WORK ORDER
Pick out each line below containing "camera".

:: DATA FOR PROCESSING ::

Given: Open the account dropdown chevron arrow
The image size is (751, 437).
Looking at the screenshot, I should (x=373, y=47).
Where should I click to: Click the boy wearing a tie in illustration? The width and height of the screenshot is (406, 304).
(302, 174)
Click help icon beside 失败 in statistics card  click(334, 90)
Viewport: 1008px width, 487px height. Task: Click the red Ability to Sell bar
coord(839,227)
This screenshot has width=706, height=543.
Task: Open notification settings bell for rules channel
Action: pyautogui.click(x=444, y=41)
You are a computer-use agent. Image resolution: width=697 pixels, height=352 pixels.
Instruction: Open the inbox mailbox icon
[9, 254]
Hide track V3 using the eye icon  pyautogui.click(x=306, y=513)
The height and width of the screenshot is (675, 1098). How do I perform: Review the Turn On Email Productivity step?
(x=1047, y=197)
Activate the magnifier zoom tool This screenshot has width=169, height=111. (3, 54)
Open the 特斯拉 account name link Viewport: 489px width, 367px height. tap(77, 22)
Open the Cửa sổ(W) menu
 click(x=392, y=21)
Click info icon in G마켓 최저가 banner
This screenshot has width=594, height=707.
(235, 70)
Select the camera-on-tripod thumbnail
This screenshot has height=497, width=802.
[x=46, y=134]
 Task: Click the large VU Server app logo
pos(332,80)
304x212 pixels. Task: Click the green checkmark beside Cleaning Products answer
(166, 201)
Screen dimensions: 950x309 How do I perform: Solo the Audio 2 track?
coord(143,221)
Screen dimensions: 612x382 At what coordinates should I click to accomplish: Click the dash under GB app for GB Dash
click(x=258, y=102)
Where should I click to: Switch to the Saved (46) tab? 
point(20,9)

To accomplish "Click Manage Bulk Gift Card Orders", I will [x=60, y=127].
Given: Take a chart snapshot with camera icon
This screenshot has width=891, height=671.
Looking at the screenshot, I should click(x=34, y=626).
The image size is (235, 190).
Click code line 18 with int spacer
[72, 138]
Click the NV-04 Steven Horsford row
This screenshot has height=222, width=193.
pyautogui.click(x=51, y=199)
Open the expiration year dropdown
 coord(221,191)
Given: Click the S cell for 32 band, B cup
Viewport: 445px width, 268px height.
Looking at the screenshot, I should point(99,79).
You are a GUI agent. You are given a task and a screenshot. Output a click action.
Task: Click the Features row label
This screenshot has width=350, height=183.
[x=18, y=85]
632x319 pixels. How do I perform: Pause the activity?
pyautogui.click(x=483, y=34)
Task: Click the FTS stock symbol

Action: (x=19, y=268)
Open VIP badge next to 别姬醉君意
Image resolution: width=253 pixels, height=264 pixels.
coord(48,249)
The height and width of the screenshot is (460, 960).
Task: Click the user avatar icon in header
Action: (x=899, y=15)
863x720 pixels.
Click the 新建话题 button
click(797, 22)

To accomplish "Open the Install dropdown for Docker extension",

:::

SOLVED EXERCISE
Select the camera-on-tripod thumbnail
Given: Take a chart snapshot with camera icon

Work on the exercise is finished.